Can anyone give me some idea how I can proceed further ?

Thanks in advance.

Atanu chatterjee
  • 457
  • 5
  • 16

3 Answers3

6

After upgrading DSE 6.0 (latest version) I am able to write structured streaming data into Cassandra. [Spark 2.2 & Cassandra 3.11]

Reference Code:

query = fileStreamDf.writeStream\
 .option("checkpointLocation", '/tmp/check_point/')\
 .format("org.apache.spark.sql.cassandra")\
 .option("keyspace", "analytics")\
 .option("table", "test")\
 .start()

DSE documentation URL: https://docs.datastax.com/en/dse/6.0/dse-dev/datastax_enterprise/spark/structuredStreaming.html

Atanu chatterjee
  • 457
  • 5
  • 16
  • Did you have to use Spark bundled with DSE in addition to using Cassandra from DSE? I tried with the Spark libraries in IDEA but couldn't get rid of "org.apache.spark.sql.cassandra does not support streamed writing" error. Btw, I've found this discussion: https://groups.google.com/a/lists.datastax.com/forum/#!msg/spark-connector-user/0aHJ4oskw7Q/xPKoqrtVAgAJ – BJ_ Sep 14 '18 at 21:54
  • I had similar issue. I could not make it work using DataProc Spark. – Farshad Javadi Oct 05 '18 at 22:54
2

This answer is for writing data to Cassandra, not DSE (which supports Structured Streaming for storing data)

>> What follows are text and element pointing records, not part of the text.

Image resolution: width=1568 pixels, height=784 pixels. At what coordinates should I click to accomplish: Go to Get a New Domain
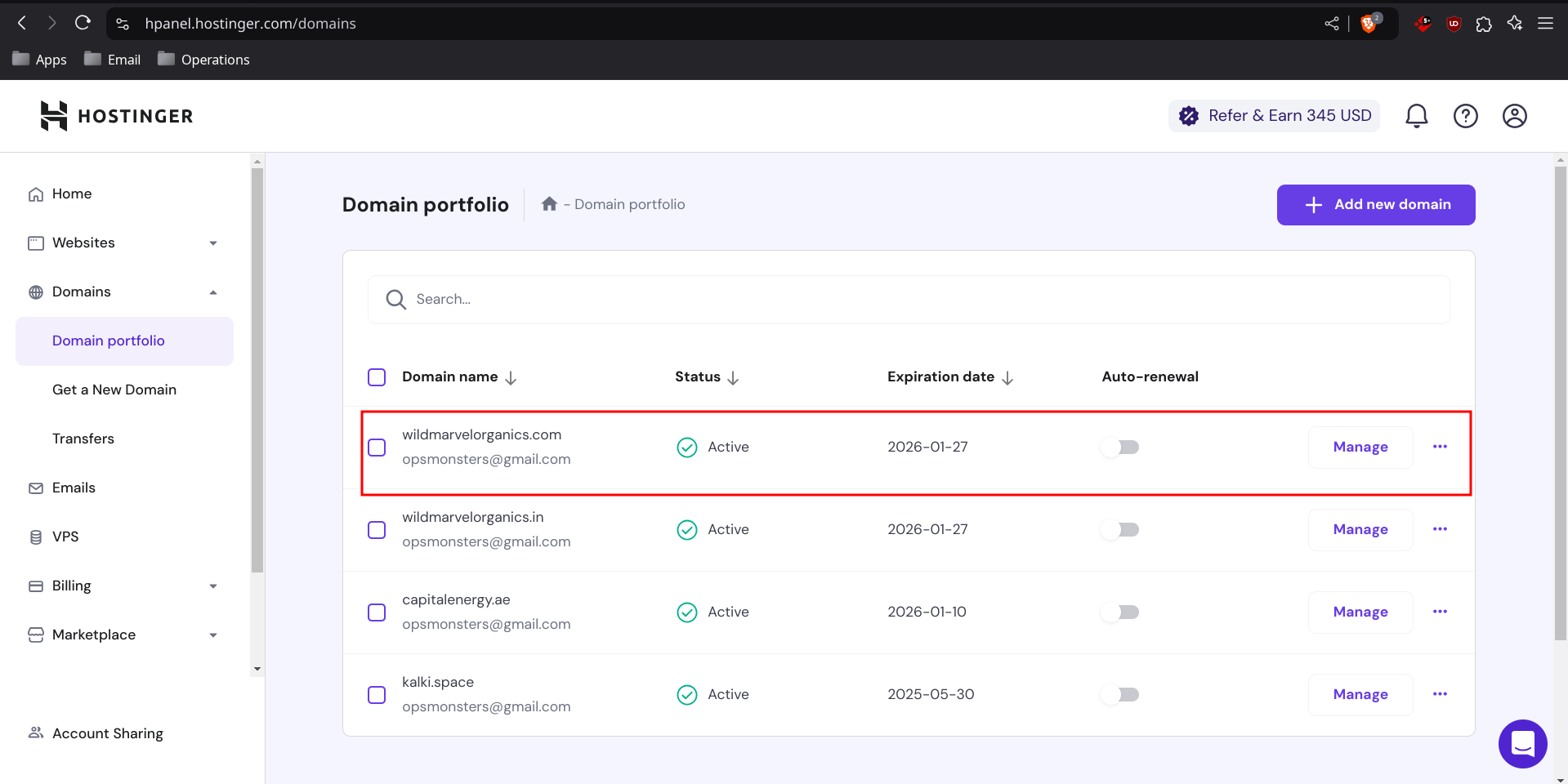(114, 390)
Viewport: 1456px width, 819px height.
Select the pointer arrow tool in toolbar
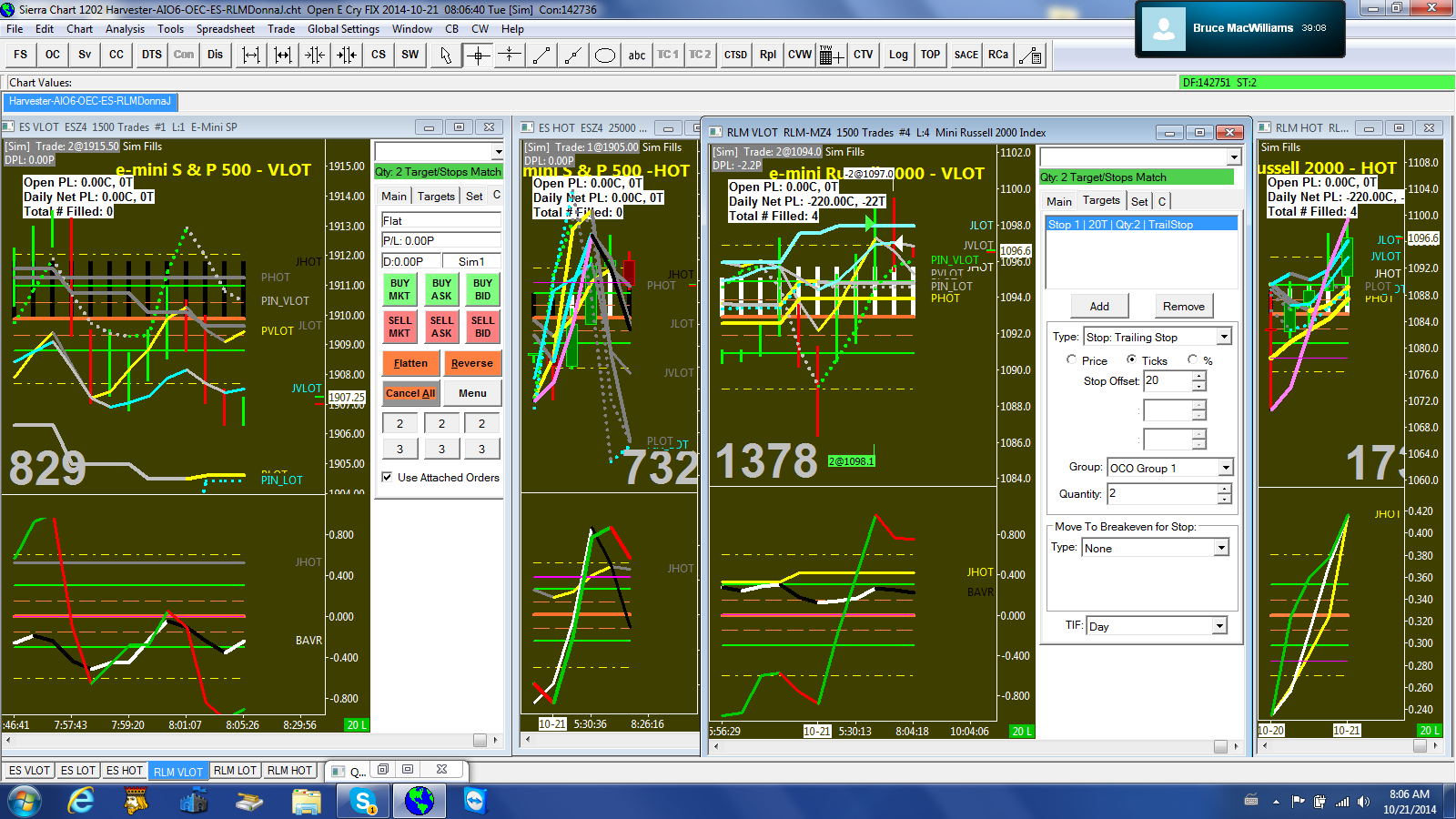(445, 55)
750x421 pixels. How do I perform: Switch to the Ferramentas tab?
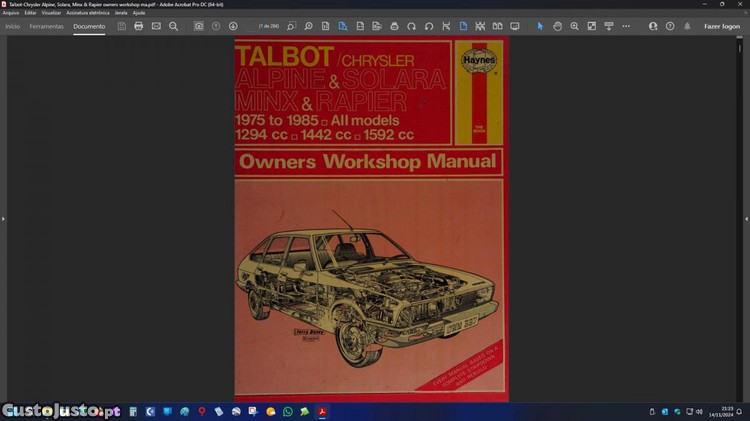(46, 26)
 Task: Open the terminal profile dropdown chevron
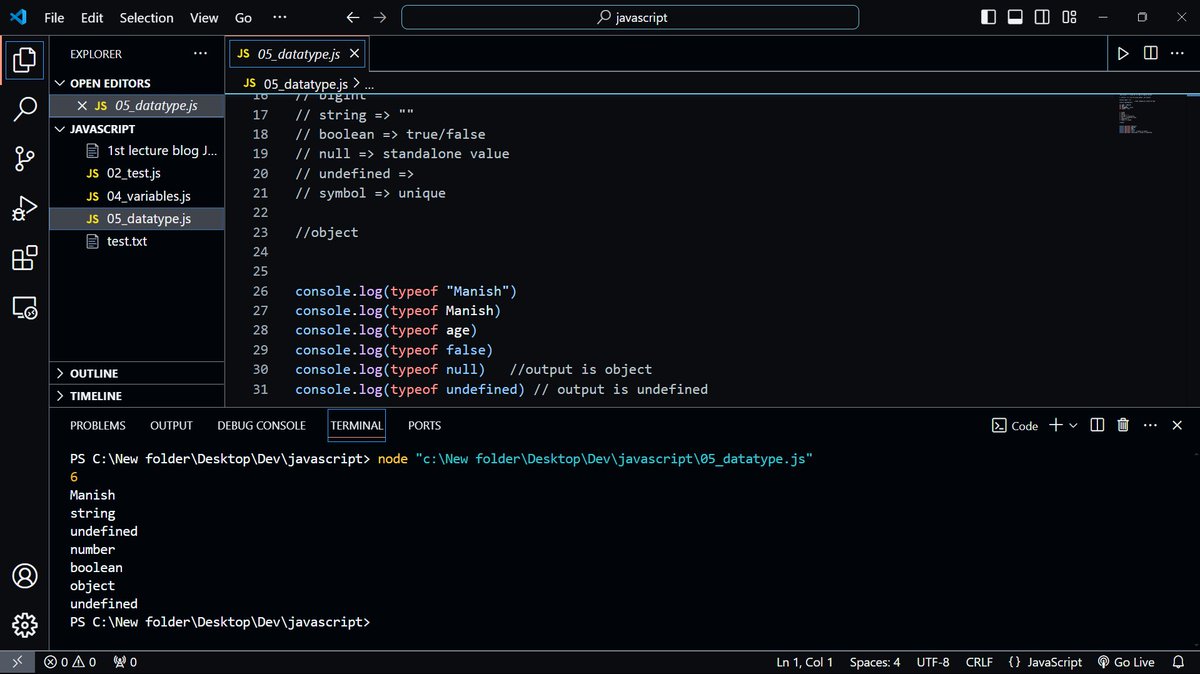1073,425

For Spark 2.4.0 and higher, you can use the foreachBatch method, which allows you to use the Cassandra batch data writer provided by the Spark Cassandra Connector to write the output of every micro-batch of the streaming query to Cassandra:

import org.apache.spark.sql.cassandra._

df.writeStream
  .foreachBatch { (batchDF, _) => 
    batchDF
     .write
     .cassandraFormat("tableName", "keyspace")
     .mode("append")
     .save
  }.start

For Spark versions lower than 2.4.0, you need to implement a foreach sink.

import com.datastax.spark.connector.cql.CassandraConnector
import com.datastax.driver.core.querybuilder.QueryBuilder
import com.datastax.driver.core.Statement
import org.apache.spark.SparkConf
import org.apache.spark.sql.Row

class CassandraSink(sparkConf: SparkConf) extends ForeachWriter[Row] {
    def open(partitionId: Long, version: Long): Boolean = true

    def process(row: Row) = {
      def buildStatement: Statement =
        QueryBuilder.insertInto("keyspace", "tableName")
          .value("key", row.getAs[String]("value"))
      CassandraConnector(sparkConf).withSessionDo { session =>
        session.execute(buildStatement)
      }
    }

    def close(errorOrNull: Throwable) = Unit
}

And then you can use the foreach sink as follows:

df.writeStream
 .foreach(new CassandraSink(spark.sparkContext.getConf))
 .start
  • thank you but i am not using DSE cassandra ... I am using spark-sql-2.4.x with spark-cassandra-connector-2_11 with cassandra 3.0 , does this work with it ? – BdEngineer May 31 '19 at 06:04
  • Yes, my answer is for writing into Cassandra, not DSE. You can use foreachBatch for Spark 2.4.x – Harichandan Pulagam Jun 01 '19 at 01:05
  • even thought it is working fine ... it is taking a lot of time to produce results... i tried with "trigger" option with 15 seconds....i.e... companyDfAfterJoin .writeStream() .trigger(Trigger.ProcessingTime("15 seconds")) .foreachBatch((batchDf, batchId) -> {..... what should i do make it processing in every 15 seconds. – BdEngineer Jun 03 '19 at 06:50
  • Getting error : org.apache.spark.sql.AnalysisException: Append output mode not supported when there are streaming aggregations on streaming DataFrames/DataSets without watermark;; Project [company_id#80, company_name#66, year#81, quarter#82, mean_revenu – BdEngineer Jun 03 '19 at 08:48
  • I followed this link ... https://spark.apache.org/docs/latest/structured-streaming-programming-guide.html#semantic-guarantees-of-aggregation-with-watermarking .... it messed up with above error. – BdEngineer Jun 03 '19 at 12:50
  • https://stackoverflow.com/questions/56428367/analysisexception-append-output-mode-not-supported-when-there-are-streaming-agg – BdEngineer Jun 03 '19 at 13:27
1

Not much you can do here other than:

  • Following (and voting for) corresponding JIRA.
  • Implementing required functionality and opening PR yourself.

Other than that, you can just create use foreach sink and write directly.